Indeed, one question looms even larger than who wins the White House, in terms of its practical impact on the e-cig industry: control of Congress.

While presidents rarely concern themselves with the minutiae of an issue like vaping, it is Congress that will pass any federal laws that directly affect the industry – and set the budgets for the agencies that enforce them.

The Republicans, widely seen as the more pro-business, anti-intervention of the two big parties, have held a majority in both the House of Representatives and the Senate since 2014. The Democrats will be hoping to reverse that, and are not without a chance, though they face a difficult fight and have reportedly not been helped by the Clinton email scandal.

At a local level, there are also proposals to tax e-cigarettes in both California and North Dakota, which if passed could dramatically affect the markets there.

Retailers, in particular, will feel the squeeze if these taxes are introduced. Either they will have to pass on the new taxes to their customers, reducing the cost-saving appeal of e-cigs, or they will have to absorb them and destroy their margins. The North Dakota tax is set at 56% of wholesale price; it is unclear quite how the Californian tax will be calculated, but some speculate that it could double retail prices.

The Californian tax proposal, which like that in North Dakota will be put directly to voters via a “ballot proposition” rather than being decided by law-makers, has attracted far more attention – and scores of millions of dollars more in opposition campaigns funded by the tobacco industry.

That’s unsurprising, given the vastly larger scale of the Californian market (the state has a population of around 40m, against less than a million in North Dakota).
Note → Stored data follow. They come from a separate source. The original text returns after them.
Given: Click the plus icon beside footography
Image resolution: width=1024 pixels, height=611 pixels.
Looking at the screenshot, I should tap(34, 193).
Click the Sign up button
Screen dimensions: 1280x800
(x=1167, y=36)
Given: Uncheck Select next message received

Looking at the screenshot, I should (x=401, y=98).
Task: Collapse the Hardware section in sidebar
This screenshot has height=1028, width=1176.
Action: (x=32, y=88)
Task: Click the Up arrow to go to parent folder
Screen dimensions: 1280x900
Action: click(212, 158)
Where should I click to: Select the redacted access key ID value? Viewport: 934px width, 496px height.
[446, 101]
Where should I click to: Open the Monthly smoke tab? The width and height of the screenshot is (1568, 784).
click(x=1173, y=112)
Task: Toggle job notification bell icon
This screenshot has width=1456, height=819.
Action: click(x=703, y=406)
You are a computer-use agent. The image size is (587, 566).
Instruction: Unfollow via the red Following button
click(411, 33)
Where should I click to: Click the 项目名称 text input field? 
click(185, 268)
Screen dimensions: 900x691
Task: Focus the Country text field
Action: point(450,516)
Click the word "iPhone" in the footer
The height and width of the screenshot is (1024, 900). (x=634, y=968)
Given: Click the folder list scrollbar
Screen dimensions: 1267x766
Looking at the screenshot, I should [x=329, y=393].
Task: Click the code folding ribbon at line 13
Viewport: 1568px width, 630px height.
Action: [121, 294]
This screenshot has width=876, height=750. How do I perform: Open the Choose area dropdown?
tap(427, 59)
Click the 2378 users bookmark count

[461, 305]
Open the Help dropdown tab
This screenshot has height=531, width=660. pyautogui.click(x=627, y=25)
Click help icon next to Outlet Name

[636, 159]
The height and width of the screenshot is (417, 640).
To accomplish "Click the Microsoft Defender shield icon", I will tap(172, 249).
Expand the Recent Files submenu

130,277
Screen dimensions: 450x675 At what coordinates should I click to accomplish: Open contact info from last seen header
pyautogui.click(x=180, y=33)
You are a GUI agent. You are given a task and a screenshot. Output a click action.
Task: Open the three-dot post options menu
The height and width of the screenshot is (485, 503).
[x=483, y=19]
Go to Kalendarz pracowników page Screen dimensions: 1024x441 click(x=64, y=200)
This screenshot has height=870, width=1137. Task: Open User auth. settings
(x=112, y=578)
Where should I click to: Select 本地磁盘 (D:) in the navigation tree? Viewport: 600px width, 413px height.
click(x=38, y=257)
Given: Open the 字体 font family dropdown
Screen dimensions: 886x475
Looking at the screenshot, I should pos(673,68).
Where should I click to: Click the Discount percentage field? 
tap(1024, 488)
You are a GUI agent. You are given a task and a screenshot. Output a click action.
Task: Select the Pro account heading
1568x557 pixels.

However, the North Dakota proposal also contains some nuances which, along with other existing and proposed state taxes, provide clues as to ways that future levies might be implemented.

 

Closing a loophole?

 

Although it nominally applies only to e-liquid and not to hardware sold on its own, if the two are bundled together for sale then the North Dakota tax applies to the whole package. This has obvious implications for the way e-cigs, and particularly starter packs, are marketed.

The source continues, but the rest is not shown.